A Seat at the Table: IT Leadership in the Age of Agility

Written by Mark Schwartz in 2017.

Some notes from the book

Challenging questions:

  • What is the relationship between IT and the business, and how does it change as we introduce Agile and Lean approaches?
  • The way the CIO role is defined, conceived, and executed today is incompatible with Agile thinking.
  • Honest and open conversations are not taking place at the interface between management and Agile delivery teams.
  • Can we encourage shadow IT so that we can take advantage of all of the skills and enthusiasm that exist across the enterprise?
  • How “Open-Source” is your organization?
  • How do you empower your organization with an “Open-Source” approach?

Other notes:

Transformational projects are evidence that a mistake has been made. The worst of these transformational projects are socalled “modernization projects”—transformational projects undertaken to bring technology platforms up to date. But whether these projects are to transform business capabilities or their technological underpinnings, they are the result of poor stewardship of IT assets and old ways of thinking about IT governance and execution.

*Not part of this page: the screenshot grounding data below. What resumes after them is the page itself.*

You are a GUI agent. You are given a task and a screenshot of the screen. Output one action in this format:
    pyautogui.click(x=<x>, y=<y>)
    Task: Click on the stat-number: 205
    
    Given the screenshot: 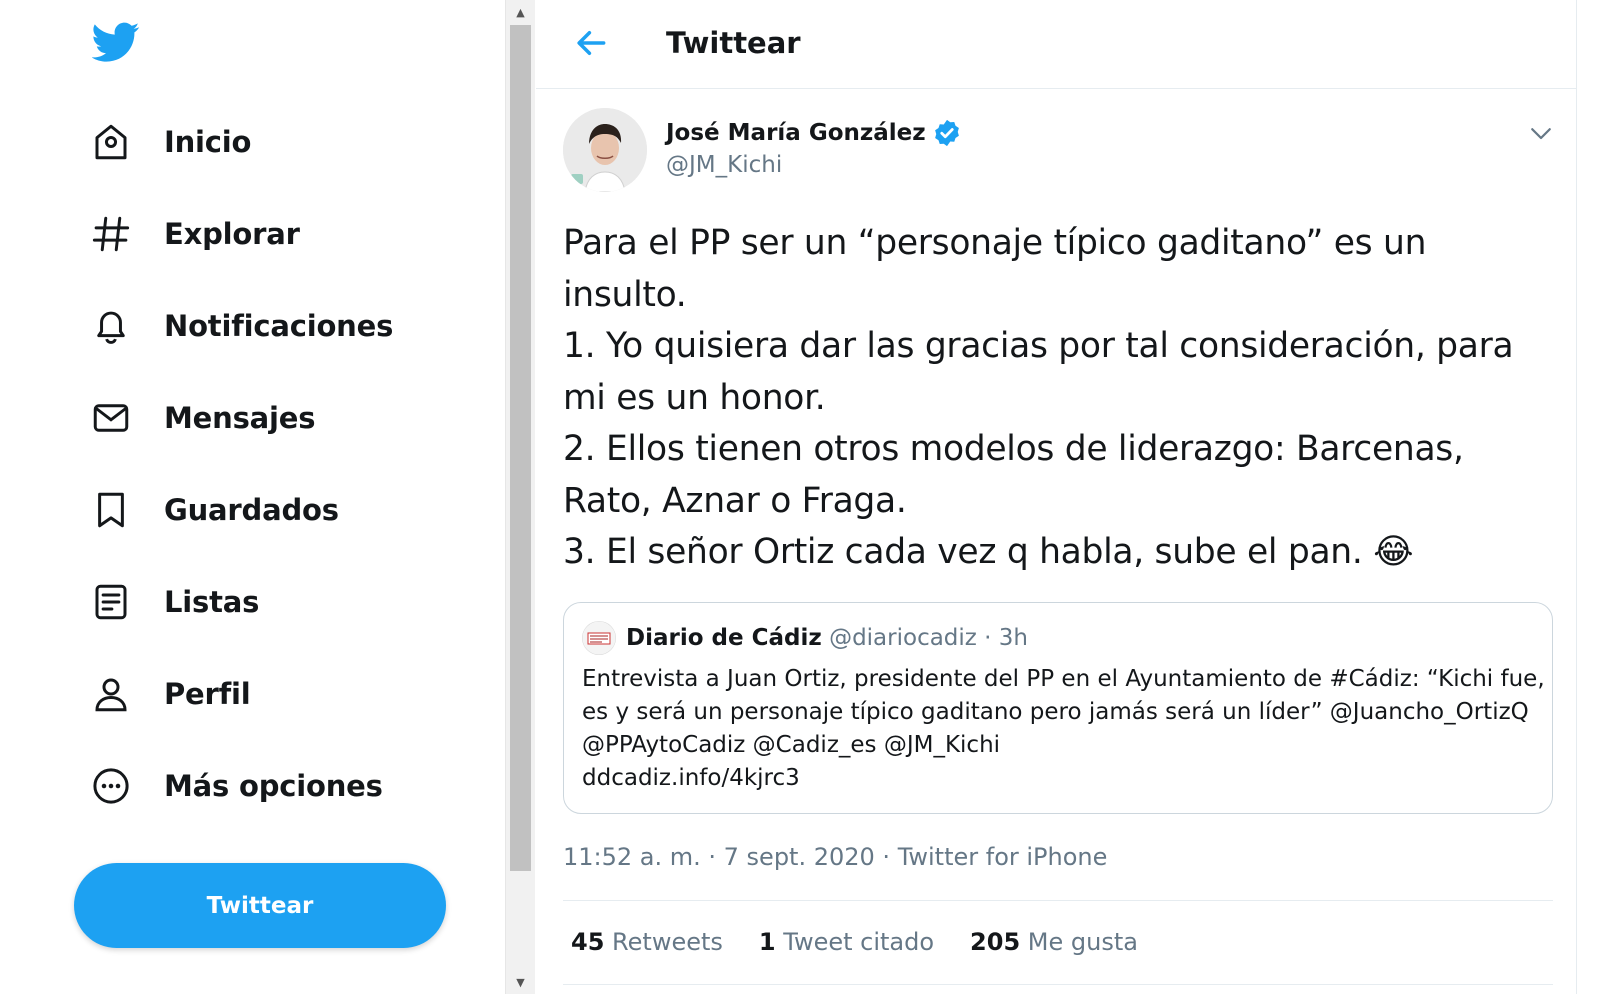 What is the action you would take?
    pyautogui.click(x=996, y=942)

A transformational project occurs when the amount of debt has become too much to bear.

An example of this growing divergence is technical debt. Technical debt arises when the development team takes a shortcut to release a feature more quickly, leaving known imperfections in the code. This debt will need to be paid off sooner or later by improving the code, but for the moment, the feature works in production and users cannot tell the difference. As with any other debt, though, the company will need to pay interest until it is retired. Perhaps the code is poorly organized—future modifications will be difficult and costly until the debt is retired by reorganizing the code. This is neither an argument against pappardelle nor against incurring technical debt—companies often properly take on debt to finance activities. But too much debt can sink the company.

I don’t mean that standards are bad. Let’s just agree that they might be overrated.

Three major trends have dramatically altered the trade off between building and buying: virtualization, abstraction, and script-ability.

Notes related to risks

The Agile way to deal with uncertainty is to create options and then “buy” information to more accurately assess probabilities.

We build something, measure results, and thereby learn enough to cope with the uncertainty. “The purpose of measurement,” they remind us, “is not to gain certainty but to reduce uncertainty.” Uncertainty is still a given, but we want to drive out as much as we can until it stops being cost-effective to do so.

The main risk we should be worrying about is the cost of not meeting our business objectives on the designated schedule and at the designated cost.

A senior executive’s job is to manage risk. We often interpret this as reducing or mitigating risk. But really the executive’s job is to take risks, not to avoid them.

Notes related to quality

One of the hardest things to explain about IT to outsiders is why all this failure is considered acceptable.